Joel Reynolds, director of the Marine Mammal Programme at the Natural Resources Defence Council, said there's evidence marine mammals are changing their sound patterns or rates, which could show their normal communication has been disrupted.

Kathy Metcalf, director of Maritime Affairs at the Chamber of Shipping in America, said she concedes that increasing ocean noise caused by ships will at some point interfere with marine life. Metcalf advocates pre-emptive steps, such as installing quieter propellers in new ships, which would reduce noise and likely benefit the industry by increasing the efficiency with which ships move through water.

But retrofitting current ships to reduce noise would be extremely expensive, and the benefit is uncertain, she said.

"If somebody is going to signal we need to start absorbing these costs when we're not even sure there's a negative impact, that's where we're digging in our heels," she said. "There's a huge issue surrounding the validity of the science on this issue."

Southall acknowledges the mountain of work ahead to come up with real answers about ocean noise. To illustrate the difficulties of applying the science to ocean life, he points to the beluga whale, which flees from ship sounds in the high Arctic, but moves toward certain vessels in Alaska.
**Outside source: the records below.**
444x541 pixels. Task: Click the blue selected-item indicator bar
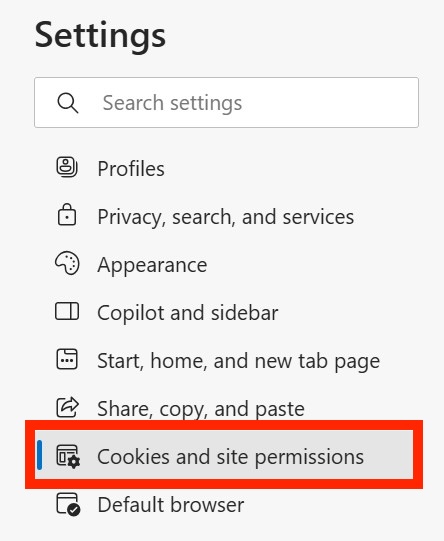tap(39, 455)
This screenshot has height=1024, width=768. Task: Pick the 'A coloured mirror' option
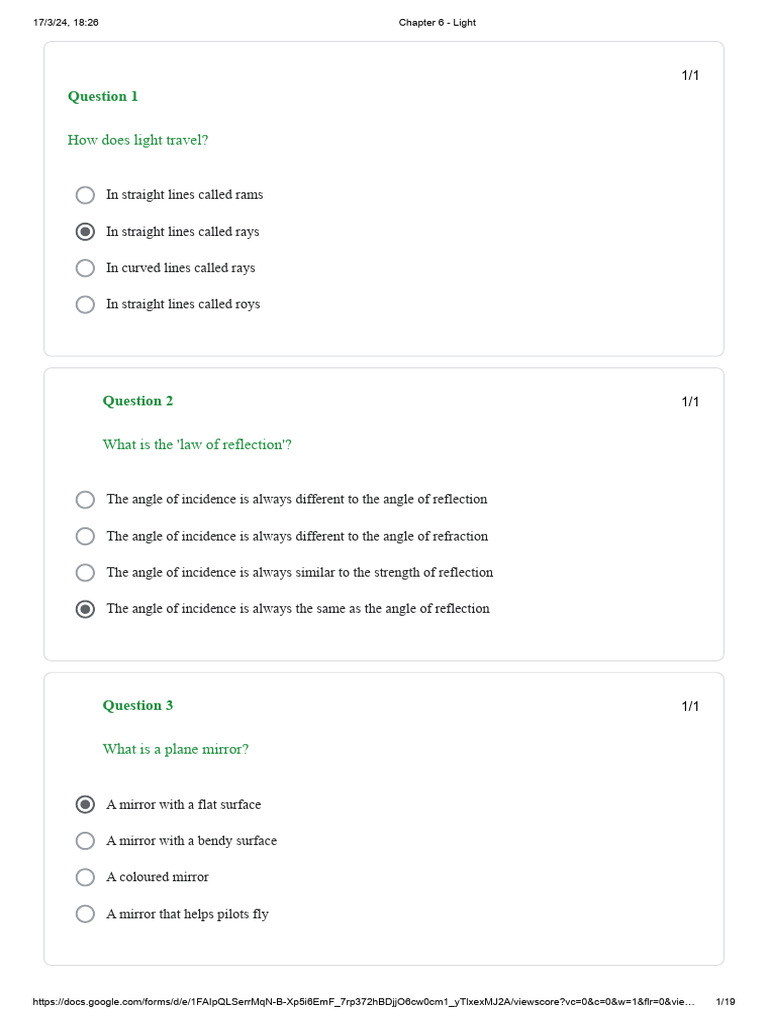[x=86, y=877]
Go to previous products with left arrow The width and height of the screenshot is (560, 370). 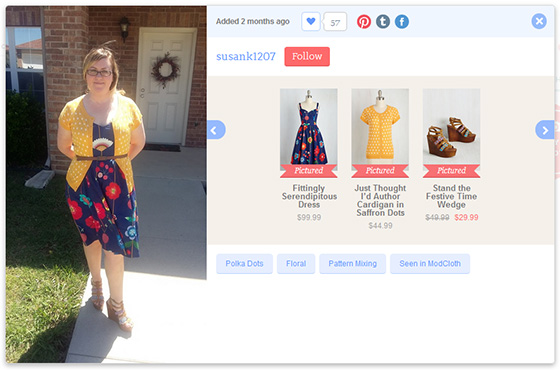216,130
He added that sound is perceived by ocean animals so differently than land animals that it's almost like a different sense, making it hard to apply what we know about the effects of certain decibel levels to ocean life.

Still, Southall said he's optimistic that the emerging interest in the topic will lead to breakthroughs.

Reynolds said regulating ocean sound doesn't mean ending all its benefits, whether it's better national defence or the robust trade that comes with heavy shipping.

"We have to treat it like any other form of pollution," Reynolds said. "We have to regulate it to protect other things we care about."

Clark said uncertainties can't be an excuse to do nothing, because the damage might be done by the time the effects of noisy oceans are known.

"It's like global warming," he said. "We're going to get one chance."